• ASSIGNED TASK: Write out the listing exactly, from its first line through the line holding "This screenshot has width=792, height=500.", but include none of the pictures.

• RECORDS SHOWN:
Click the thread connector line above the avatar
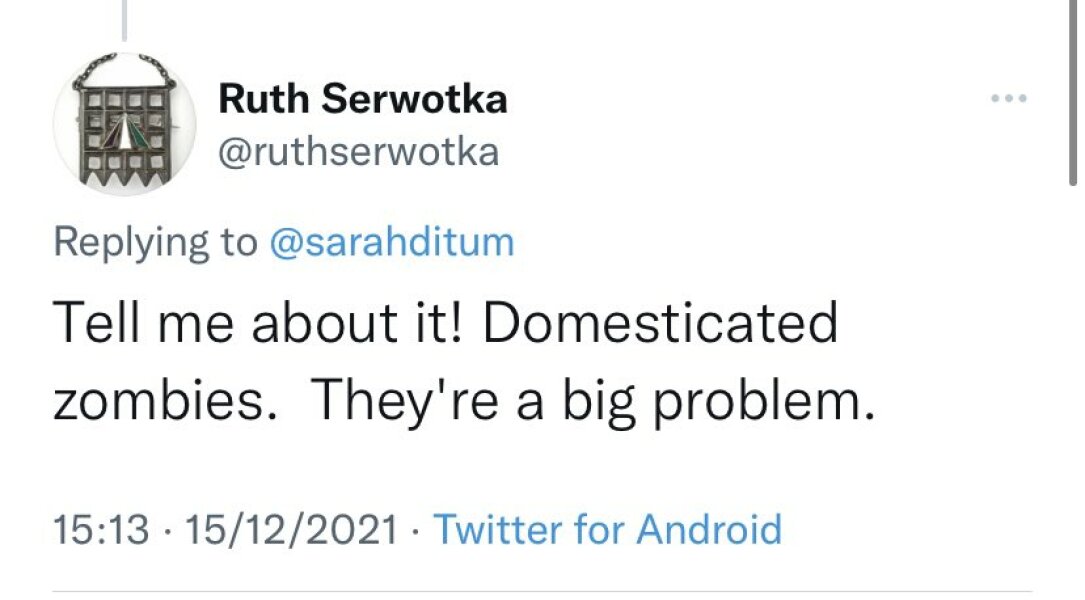Viewport: 1085px width, 600px height. 123,20
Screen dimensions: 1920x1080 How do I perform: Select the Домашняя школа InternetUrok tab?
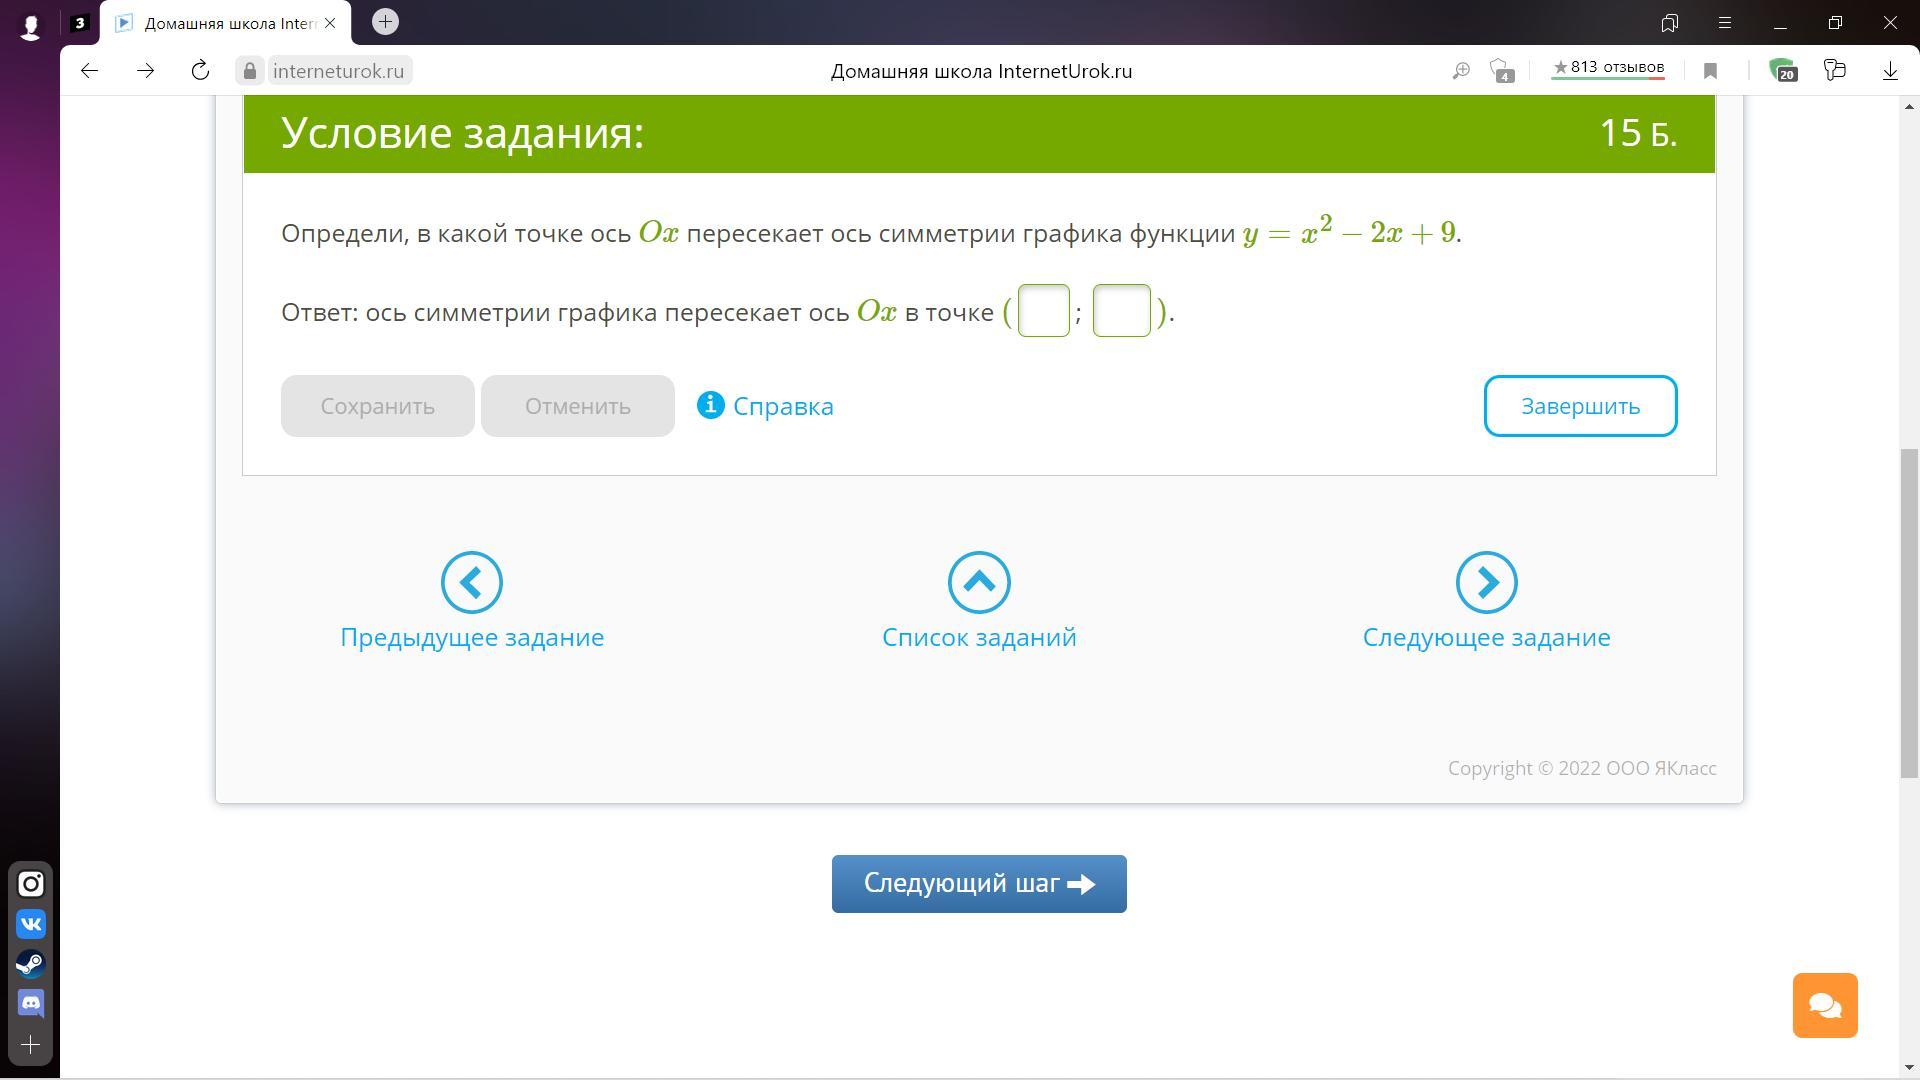pyautogui.click(x=225, y=23)
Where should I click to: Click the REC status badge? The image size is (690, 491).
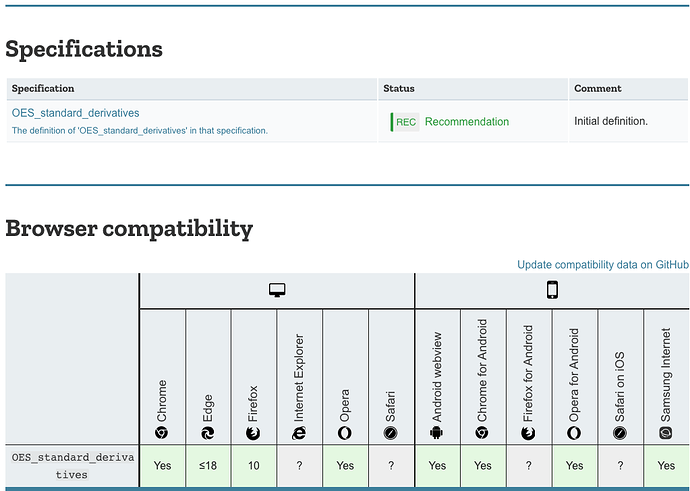click(x=405, y=122)
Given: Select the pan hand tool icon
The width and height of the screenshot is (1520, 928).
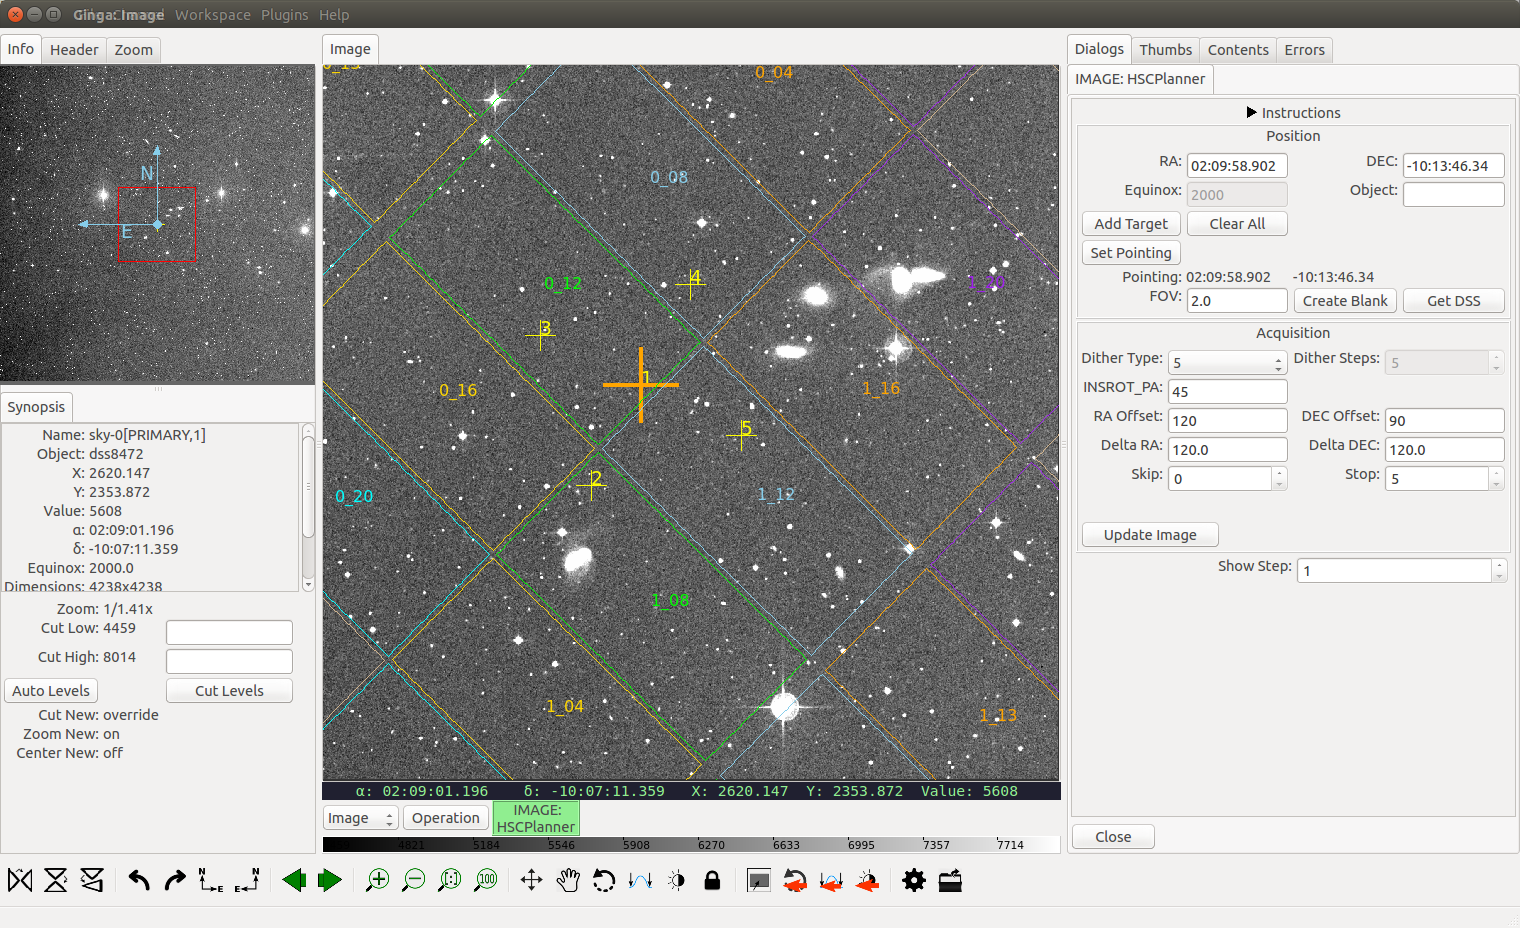Looking at the screenshot, I should point(568,880).
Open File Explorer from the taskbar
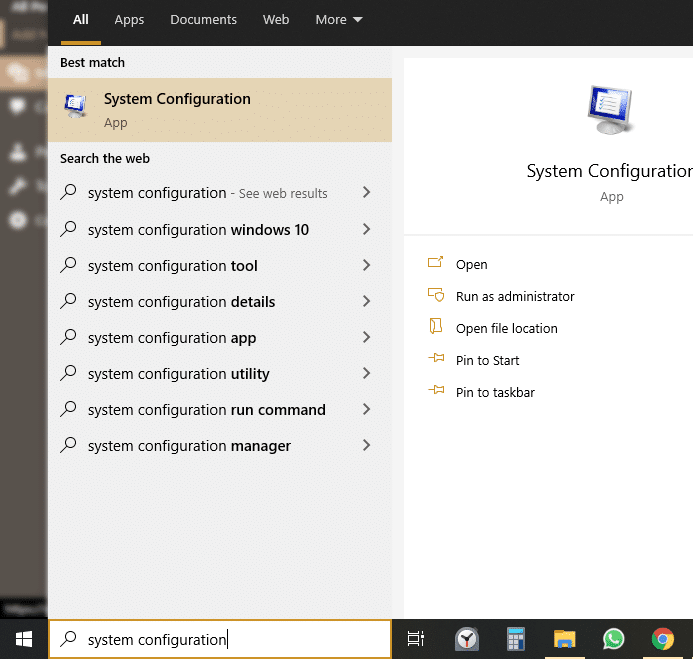693x659 pixels. coord(565,639)
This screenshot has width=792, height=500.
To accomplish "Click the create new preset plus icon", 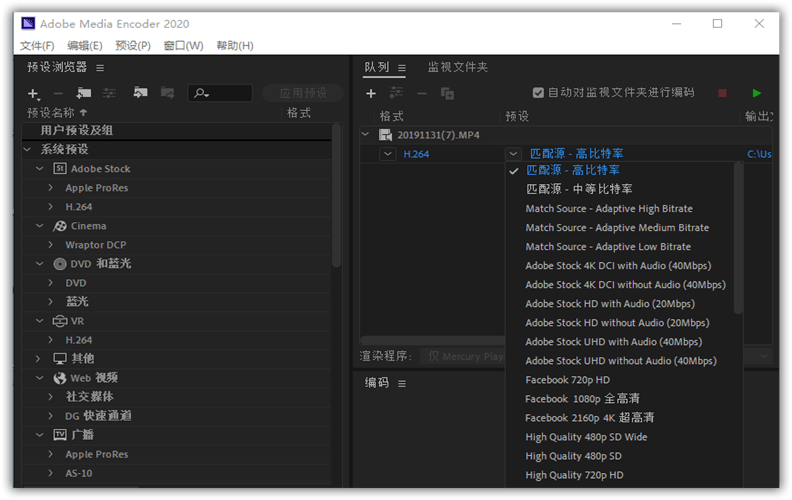I will coord(33,93).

• TASK RESULT:
Click the thread connector line above the avatar
Viewport: 1085px width, 600px height. 123,20
Screen dimensions: 1920x1080 How do I perform: Select the Домашняя школа InternetUrok tab?
pyautogui.click(x=225, y=23)
Where should I click to: Click the REC status badge? The image size is (690, 491).
click(x=405, y=122)
Given: Select the pan hand tool icon
The width and height of the screenshot is (1520, 928).
Looking at the screenshot, I should point(568,880).
Open File Explorer from the taskbar
693x659 pixels. coord(565,639)
This screenshot has width=792, height=500.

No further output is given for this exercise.